▶ WORK TO COMPLETE
Reproduce the records below verbatim, starting at the first line and ending with the line that contains "coord(513,329)", both included.
— start —
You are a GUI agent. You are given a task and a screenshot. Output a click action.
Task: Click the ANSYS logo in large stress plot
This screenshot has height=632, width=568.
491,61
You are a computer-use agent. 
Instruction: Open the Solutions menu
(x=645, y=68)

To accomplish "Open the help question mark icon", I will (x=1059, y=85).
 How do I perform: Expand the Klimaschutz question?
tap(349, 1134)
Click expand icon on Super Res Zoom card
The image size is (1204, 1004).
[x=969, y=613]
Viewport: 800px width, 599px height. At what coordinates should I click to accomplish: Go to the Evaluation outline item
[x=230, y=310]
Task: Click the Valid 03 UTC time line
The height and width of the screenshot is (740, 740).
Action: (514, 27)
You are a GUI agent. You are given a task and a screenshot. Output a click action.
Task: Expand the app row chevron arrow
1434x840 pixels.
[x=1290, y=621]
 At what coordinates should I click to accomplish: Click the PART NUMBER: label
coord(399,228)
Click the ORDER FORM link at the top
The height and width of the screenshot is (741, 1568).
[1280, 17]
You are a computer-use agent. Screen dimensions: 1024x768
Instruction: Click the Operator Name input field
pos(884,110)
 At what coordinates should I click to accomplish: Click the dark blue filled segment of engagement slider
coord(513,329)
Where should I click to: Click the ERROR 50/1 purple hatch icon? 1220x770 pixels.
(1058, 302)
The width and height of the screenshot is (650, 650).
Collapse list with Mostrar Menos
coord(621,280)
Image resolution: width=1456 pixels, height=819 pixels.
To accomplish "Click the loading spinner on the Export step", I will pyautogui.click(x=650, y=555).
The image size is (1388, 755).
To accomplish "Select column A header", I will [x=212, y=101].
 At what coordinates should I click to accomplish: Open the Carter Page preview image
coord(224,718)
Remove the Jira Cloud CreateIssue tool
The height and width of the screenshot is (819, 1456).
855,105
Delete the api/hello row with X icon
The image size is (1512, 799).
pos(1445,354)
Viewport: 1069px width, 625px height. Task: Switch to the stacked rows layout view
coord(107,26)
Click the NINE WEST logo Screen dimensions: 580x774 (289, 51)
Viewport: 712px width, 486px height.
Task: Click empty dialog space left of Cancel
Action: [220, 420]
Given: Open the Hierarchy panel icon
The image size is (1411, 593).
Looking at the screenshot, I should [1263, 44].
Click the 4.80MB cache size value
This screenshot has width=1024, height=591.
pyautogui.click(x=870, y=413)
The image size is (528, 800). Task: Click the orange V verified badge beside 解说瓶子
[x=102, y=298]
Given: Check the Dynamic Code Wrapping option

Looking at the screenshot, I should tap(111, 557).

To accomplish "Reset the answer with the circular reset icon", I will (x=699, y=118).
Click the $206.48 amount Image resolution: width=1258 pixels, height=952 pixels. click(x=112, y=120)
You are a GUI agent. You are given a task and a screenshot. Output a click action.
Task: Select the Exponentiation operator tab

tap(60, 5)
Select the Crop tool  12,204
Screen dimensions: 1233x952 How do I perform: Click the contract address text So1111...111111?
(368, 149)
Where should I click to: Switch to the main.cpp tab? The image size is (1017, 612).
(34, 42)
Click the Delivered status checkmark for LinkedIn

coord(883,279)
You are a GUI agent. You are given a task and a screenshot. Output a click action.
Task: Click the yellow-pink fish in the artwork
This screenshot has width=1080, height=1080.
— end —
▶ SOLUTION BELOW
You are a GUI agent. You are given a task and a screenshot. Output a click action.
Task: Click the ANSYS logo in large stress plot
This screenshot has height=632, width=568.
491,61
You are a computer-use agent. 
Instruction: Open the Solutions menu
(x=645, y=68)

To accomplish "Open the help question mark icon", I will (x=1059, y=85).
 How do I perform: Expand the Klimaschutz question?
tap(349, 1134)
Click expand icon on Super Res Zoom card
The image size is (1204, 1004).
[x=969, y=613]
Viewport: 800px width, 599px height. At what coordinates should I click to accomplish: Go to the Evaluation outline item
[x=230, y=310]
Task: Click the Valid 03 UTC time line
The height and width of the screenshot is (740, 740).
Action: (514, 27)
You are a GUI agent. You are given a task and a screenshot. Output a click action.
Task: Expand the app row chevron arrow
1434x840 pixels.
[x=1290, y=621]
 At what coordinates should I click to accomplish: Click the PART NUMBER: label
coord(399,228)
Click the ORDER FORM link at the top
The height and width of the screenshot is (741, 1568).
[1280, 17]
You are a computer-use agent. Screen dimensions: 1024x768
Instruction: Click the Operator Name input field
pos(884,110)
 At what coordinates should I click to accomplish: Click the dark blue filled segment of engagement slider
coord(513,329)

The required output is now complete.